The proposed credit would not enable a low-income family to afford comprehensive coverage, but it would bestow a savings on wealthier families who could easily pay full premiums.
Meanwhile, Sessions-Cassidy would preserve much of Obamacare, but only for those already in it. People who have used ACA purchasing exchanges to buy insurance, and taken advantage of ACA tax credits to lower the cost, could keep doing so. But young people just entering adulthood, or those who lose employer-sponsored coverage in the future, would find themselves on the outside looking in.
Similarly, employer-provided health benefits would still be fully tax deductible–but only for companies already offering them. This would put start-ups at a major disadvantage in recruiting employees.

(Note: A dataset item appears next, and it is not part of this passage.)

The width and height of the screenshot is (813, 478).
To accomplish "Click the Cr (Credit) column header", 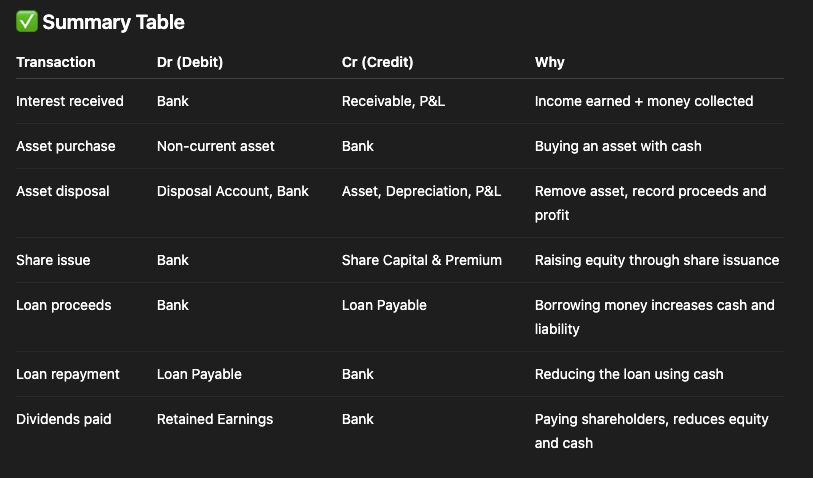I will (x=377, y=62).
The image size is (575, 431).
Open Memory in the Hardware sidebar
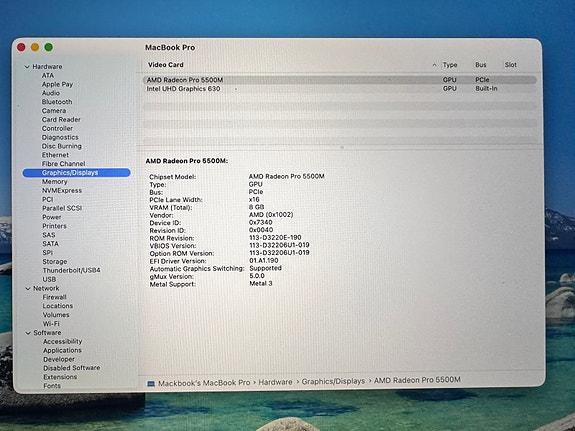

The Sessions-Cassidy bill would preserve some of the ACA’s more popular mandates, such as the requirement that health insurers accept all customers regardless of pre-existing conditions. But it would abolish tax penalties for people who fail to obtain coverage and for companies that fail to offer it, known as the individual and employer mandates, likely causing the uninsured rate to soar once again.
The long-term effect would be to undermine if not blow up the employer-provided health care dynamic without establishing a viable substitute. This amounts to a far more radical change than anything the ACA attempted to do. And Session-Cassidy’s “grandfather” clauses, while sending a conciliatory political signal, would only compound the system’s already absurd levels of bureaucracy and complexity.
New York has disproportionately benefited from Obamacare, in the form of increased federal funding and crucial fixes to its dysfunctional individual insurance market. It has all the more to lose from ill-conceived changes in Washington.
Those who support market-oriented health-care reform need to seriously grapple with challenges of making coverage affordable. A $2,500 tax credit does not come close to meeting the test.
The wait for a serious Republican alternative to Obamacare goes on.